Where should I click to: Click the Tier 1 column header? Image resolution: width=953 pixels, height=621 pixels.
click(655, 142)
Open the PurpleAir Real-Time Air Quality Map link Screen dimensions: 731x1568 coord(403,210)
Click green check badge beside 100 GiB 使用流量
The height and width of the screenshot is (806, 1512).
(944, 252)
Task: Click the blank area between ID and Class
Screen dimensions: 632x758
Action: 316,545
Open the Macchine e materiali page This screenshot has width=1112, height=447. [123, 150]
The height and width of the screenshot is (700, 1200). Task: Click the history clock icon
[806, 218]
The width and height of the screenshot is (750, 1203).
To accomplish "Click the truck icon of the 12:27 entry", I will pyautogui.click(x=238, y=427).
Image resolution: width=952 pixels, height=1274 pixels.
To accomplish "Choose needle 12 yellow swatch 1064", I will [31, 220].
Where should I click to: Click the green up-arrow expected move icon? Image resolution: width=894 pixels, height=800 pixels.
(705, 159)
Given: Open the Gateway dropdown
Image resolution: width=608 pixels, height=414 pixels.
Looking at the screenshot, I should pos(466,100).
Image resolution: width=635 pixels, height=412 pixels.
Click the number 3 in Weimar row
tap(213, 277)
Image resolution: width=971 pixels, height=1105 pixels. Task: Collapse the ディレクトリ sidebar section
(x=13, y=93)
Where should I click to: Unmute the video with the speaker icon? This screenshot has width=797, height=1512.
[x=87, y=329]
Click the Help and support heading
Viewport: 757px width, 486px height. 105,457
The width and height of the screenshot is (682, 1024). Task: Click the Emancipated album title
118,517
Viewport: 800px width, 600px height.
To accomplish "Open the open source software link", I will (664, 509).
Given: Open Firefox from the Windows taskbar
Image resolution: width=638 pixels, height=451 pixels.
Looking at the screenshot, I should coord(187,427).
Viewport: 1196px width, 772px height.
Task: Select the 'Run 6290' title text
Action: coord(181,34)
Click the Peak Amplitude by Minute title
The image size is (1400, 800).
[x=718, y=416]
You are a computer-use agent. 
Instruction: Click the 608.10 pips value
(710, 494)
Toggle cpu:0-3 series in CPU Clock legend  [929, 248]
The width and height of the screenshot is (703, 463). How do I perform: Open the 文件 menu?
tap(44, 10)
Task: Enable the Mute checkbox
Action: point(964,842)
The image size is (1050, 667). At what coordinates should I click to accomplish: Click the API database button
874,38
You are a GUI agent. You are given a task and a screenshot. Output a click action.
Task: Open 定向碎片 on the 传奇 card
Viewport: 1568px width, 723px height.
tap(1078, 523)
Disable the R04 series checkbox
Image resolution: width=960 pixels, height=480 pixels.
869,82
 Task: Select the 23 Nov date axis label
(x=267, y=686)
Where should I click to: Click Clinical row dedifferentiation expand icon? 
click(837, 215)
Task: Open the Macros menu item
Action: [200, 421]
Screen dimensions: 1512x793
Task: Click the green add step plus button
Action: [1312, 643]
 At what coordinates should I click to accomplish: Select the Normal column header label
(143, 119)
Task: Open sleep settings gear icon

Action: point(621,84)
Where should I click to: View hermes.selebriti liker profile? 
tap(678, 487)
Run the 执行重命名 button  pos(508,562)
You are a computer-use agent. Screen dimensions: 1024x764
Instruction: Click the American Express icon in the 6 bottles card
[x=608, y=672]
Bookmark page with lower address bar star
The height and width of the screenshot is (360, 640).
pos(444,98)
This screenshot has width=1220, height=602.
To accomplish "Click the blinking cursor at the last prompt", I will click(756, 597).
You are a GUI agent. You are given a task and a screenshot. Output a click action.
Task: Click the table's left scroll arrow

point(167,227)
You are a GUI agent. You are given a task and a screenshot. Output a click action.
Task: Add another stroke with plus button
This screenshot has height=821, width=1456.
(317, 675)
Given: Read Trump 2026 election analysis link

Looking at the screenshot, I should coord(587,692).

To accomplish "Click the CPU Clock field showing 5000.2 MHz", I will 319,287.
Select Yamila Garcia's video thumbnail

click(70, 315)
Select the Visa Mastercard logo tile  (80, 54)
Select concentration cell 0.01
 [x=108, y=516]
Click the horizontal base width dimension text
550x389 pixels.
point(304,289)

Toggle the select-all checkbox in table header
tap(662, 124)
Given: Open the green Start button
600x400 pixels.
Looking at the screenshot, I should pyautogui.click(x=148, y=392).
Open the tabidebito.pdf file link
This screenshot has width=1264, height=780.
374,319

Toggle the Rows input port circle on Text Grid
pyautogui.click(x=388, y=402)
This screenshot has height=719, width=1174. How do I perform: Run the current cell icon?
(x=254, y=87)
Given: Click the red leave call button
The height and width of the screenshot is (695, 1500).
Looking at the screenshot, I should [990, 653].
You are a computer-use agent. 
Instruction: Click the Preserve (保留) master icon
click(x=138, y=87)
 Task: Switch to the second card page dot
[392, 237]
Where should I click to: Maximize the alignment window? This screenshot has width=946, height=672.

═══

**Task description:**
Will you return exactly the lines above from the one with "Given: Open the Gateway dropdown" down to the one with "Given: Open Firefox from the Windows taskbar", counting both as part of the range?

**Written solution:**
Given: Open the Gateway dropdown
Image resolution: width=608 pixels, height=414 pixels.
Looking at the screenshot, I should pos(466,100).
Image resolution: width=635 pixels, height=412 pixels.
Click the number 3 in Weimar row
tap(213, 277)
Image resolution: width=971 pixels, height=1105 pixels. Task: Collapse the ディレクトリ sidebar section
(x=13, y=93)
Where should I click to: Unmute the video with the speaker icon? This screenshot has width=797, height=1512.
[x=87, y=329]
Click the Help and support heading
Viewport: 757px width, 486px height. 105,457
The width and height of the screenshot is (682, 1024). Task: Click the Emancipated album title
118,517
Viewport: 800px width, 600px height.
To accomplish "Open the open source software link", I will (664, 509).
Given: Open Firefox from the Windows taskbar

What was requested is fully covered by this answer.